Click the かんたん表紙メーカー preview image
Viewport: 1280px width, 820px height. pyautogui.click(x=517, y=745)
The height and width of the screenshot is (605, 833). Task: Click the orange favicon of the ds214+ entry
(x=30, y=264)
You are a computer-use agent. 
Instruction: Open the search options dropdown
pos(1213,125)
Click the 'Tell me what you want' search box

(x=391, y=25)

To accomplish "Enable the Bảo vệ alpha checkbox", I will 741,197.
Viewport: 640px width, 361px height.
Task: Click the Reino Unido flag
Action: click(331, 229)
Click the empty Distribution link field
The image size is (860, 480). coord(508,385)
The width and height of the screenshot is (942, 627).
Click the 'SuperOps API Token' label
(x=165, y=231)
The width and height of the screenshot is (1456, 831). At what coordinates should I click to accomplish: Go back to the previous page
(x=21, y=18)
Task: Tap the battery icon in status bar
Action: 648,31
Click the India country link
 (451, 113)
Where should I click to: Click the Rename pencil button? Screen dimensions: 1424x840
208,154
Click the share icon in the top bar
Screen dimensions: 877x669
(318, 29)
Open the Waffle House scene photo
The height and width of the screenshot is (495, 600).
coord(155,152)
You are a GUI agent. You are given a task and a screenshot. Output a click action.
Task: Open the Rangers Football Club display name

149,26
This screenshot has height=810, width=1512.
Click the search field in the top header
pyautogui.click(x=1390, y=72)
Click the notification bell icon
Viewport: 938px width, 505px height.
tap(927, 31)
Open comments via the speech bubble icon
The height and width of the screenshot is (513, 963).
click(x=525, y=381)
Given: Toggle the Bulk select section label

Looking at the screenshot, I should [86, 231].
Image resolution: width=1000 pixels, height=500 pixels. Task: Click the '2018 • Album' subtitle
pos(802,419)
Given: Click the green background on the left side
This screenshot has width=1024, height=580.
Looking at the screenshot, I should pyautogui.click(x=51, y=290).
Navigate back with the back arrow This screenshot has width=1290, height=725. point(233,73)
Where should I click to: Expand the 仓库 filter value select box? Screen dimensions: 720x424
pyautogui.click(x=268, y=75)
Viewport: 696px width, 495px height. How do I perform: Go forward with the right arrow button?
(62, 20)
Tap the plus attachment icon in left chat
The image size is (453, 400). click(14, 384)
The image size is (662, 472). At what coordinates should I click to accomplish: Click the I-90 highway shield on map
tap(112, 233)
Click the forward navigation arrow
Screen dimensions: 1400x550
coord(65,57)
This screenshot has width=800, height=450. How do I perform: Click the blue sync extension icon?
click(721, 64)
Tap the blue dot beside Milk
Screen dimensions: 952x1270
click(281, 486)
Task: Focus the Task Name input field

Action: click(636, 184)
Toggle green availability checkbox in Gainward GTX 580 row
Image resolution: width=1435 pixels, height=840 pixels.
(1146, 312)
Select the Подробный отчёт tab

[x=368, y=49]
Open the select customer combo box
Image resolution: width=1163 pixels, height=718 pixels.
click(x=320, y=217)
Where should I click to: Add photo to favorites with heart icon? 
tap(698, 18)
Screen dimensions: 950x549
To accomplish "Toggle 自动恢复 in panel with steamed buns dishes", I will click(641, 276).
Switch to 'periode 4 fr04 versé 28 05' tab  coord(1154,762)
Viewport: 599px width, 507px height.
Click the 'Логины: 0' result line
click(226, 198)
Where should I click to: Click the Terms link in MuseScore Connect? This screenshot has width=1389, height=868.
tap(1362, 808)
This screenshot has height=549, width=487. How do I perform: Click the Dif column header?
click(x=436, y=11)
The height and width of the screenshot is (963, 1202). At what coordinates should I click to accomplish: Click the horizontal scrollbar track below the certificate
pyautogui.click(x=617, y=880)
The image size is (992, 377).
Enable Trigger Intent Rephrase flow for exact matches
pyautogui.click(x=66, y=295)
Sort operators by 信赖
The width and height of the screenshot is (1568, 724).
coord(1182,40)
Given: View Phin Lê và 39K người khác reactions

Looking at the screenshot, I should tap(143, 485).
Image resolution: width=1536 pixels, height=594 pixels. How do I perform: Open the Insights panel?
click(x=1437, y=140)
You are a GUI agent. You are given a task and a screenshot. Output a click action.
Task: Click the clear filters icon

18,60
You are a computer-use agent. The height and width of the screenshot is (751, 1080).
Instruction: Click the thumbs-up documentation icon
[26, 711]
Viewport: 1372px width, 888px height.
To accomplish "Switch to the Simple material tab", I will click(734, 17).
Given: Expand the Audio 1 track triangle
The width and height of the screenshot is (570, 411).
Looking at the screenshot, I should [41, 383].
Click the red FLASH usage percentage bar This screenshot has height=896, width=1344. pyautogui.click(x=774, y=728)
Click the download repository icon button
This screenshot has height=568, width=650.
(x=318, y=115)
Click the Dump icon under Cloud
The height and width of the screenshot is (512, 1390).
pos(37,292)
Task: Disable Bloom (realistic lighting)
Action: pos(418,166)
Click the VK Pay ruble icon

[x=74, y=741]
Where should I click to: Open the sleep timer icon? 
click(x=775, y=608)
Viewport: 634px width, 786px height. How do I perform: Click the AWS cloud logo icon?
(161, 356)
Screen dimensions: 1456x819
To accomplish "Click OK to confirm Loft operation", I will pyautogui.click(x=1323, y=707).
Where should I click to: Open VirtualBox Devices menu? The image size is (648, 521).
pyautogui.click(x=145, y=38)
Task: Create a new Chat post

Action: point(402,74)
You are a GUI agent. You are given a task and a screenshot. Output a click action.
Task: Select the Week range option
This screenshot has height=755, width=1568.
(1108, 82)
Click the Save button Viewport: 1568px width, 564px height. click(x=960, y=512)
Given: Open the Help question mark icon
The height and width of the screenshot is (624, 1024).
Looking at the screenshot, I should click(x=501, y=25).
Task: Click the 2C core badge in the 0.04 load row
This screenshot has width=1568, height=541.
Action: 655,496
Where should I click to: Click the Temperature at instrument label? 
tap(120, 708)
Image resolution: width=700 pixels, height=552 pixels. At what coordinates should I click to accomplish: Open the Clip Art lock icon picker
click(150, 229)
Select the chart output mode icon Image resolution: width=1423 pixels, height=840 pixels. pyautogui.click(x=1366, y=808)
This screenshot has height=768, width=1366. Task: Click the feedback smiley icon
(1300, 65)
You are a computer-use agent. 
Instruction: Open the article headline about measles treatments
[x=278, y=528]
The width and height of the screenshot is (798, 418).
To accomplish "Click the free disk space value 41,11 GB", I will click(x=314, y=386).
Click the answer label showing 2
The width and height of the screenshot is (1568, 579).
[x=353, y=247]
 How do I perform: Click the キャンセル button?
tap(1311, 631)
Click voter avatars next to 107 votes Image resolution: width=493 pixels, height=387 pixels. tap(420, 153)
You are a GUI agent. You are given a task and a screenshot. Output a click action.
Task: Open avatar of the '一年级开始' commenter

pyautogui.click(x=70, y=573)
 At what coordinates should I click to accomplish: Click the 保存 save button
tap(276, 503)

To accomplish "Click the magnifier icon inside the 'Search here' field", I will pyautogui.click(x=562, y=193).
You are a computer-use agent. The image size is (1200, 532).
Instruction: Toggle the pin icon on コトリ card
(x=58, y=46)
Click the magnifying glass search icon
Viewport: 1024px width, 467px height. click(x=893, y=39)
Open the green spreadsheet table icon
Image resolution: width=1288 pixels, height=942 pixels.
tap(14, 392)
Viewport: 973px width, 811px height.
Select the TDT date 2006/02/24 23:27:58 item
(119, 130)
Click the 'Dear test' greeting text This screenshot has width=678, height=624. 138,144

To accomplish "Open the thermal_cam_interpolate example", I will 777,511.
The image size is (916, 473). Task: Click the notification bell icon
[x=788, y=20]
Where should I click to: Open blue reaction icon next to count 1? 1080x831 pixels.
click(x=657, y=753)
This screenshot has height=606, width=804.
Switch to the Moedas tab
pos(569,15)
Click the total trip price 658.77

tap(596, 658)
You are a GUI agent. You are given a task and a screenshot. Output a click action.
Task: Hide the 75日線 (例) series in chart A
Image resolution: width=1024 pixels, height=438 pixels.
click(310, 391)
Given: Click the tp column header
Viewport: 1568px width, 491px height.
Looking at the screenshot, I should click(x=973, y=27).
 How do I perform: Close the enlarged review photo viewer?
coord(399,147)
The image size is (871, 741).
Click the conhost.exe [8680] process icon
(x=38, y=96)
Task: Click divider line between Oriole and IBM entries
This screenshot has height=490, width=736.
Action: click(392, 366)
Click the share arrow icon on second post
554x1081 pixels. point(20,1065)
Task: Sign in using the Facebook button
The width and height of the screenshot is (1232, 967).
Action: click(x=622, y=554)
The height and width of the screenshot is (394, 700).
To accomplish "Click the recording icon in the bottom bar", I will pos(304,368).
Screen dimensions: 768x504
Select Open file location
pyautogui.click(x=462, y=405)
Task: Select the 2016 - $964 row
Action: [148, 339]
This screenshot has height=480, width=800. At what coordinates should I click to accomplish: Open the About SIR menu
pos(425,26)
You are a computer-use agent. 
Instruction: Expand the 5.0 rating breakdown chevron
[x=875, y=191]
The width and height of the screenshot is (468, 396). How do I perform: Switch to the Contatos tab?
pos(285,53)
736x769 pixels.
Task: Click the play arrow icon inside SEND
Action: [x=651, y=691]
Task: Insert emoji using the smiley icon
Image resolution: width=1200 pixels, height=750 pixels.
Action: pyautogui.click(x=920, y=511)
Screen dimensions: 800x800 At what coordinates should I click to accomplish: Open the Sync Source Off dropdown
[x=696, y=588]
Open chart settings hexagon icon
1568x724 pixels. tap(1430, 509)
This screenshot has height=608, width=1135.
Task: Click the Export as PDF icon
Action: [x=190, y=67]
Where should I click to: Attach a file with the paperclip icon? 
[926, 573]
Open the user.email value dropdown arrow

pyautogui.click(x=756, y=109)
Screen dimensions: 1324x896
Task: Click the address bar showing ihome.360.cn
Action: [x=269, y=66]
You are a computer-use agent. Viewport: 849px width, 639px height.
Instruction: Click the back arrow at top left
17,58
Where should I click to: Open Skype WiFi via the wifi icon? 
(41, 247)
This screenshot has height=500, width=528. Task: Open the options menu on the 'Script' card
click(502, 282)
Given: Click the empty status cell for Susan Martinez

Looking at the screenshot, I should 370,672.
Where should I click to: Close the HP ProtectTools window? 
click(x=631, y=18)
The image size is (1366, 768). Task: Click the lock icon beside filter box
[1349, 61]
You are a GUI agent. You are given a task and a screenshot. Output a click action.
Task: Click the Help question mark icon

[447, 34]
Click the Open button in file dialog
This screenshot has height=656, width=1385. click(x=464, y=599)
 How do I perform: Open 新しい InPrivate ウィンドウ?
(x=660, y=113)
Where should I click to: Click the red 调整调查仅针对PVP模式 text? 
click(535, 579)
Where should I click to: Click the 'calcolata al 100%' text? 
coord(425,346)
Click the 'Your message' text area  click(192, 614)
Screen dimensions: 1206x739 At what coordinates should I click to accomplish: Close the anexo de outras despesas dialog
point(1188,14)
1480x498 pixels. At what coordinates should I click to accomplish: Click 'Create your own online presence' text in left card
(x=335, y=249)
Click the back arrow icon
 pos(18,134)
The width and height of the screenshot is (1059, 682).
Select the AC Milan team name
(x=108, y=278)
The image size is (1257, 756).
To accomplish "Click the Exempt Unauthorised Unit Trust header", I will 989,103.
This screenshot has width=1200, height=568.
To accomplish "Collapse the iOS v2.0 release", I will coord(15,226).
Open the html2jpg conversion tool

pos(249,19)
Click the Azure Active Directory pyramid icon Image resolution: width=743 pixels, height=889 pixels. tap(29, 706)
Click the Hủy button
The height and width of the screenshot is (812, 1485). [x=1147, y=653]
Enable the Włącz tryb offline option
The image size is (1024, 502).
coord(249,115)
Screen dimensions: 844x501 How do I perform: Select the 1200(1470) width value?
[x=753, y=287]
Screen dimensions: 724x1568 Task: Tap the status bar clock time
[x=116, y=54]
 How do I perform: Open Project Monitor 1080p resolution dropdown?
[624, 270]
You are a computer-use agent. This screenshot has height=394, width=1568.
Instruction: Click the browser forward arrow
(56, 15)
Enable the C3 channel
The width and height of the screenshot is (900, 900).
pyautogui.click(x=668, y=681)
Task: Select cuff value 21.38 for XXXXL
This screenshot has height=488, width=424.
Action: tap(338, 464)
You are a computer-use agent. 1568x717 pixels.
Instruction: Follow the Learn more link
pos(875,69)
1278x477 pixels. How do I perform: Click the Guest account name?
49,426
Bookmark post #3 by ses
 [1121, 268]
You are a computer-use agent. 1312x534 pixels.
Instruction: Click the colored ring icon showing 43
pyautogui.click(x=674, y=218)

WHAT YOU ARE ASKED TO DO:
Copy every line in the records above that contains the word "using".

EXERCISE SOLUTION:
Task: Sign in using the Facebook button
Task: Insert emoji using the smiley icon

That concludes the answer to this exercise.